[What the task requires]
Copy verbatim the lines between the one containing "Screen dimensions: 1080x944" and the one containing "I will pos(1449,606).", both included.

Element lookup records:
····················

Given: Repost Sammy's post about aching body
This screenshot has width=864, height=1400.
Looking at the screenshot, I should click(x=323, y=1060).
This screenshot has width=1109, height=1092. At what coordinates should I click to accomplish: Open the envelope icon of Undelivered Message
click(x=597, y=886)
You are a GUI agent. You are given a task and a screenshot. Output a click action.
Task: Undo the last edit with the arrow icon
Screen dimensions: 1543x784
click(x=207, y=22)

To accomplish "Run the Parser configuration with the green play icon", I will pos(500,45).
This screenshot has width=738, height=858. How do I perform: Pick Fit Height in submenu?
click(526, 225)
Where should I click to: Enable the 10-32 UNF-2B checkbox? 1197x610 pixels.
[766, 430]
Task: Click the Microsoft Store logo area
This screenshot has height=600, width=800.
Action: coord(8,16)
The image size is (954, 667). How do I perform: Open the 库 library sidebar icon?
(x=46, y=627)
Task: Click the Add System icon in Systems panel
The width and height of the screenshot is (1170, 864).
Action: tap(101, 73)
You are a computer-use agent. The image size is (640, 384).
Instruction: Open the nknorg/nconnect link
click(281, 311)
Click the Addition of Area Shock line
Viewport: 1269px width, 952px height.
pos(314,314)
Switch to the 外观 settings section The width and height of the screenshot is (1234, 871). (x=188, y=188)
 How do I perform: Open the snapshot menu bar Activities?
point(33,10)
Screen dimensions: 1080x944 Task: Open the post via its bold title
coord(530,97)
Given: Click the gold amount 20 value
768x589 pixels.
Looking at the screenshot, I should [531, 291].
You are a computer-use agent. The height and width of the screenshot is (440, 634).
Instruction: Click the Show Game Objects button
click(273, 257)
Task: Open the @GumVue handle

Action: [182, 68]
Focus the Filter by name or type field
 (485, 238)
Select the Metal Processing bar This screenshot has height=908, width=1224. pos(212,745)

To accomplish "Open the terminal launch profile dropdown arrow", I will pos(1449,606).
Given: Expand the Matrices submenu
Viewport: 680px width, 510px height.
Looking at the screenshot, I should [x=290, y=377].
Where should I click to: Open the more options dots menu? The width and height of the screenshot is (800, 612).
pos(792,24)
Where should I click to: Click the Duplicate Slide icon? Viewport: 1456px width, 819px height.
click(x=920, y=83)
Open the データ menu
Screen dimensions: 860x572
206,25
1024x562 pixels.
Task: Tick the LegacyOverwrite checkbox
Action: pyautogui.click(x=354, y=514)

····················

[Answer below]
Screen dimensions: 1080x944 Task: Open the post via its bold title
coord(530,97)
Given: Click the gold amount 20 value
768x589 pixels.
Looking at the screenshot, I should [531, 291].
You are a computer-use agent. The height and width of the screenshot is (440, 634).
Instruction: Click the Show Game Objects button
click(273, 257)
Task: Open the @GumVue handle

Action: [182, 68]
Focus the Filter by name or type field
 (485, 238)
Select the Metal Processing bar This screenshot has height=908, width=1224. pos(212,745)

To accomplish "Open the terminal launch profile dropdown arrow", I will pos(1449,606).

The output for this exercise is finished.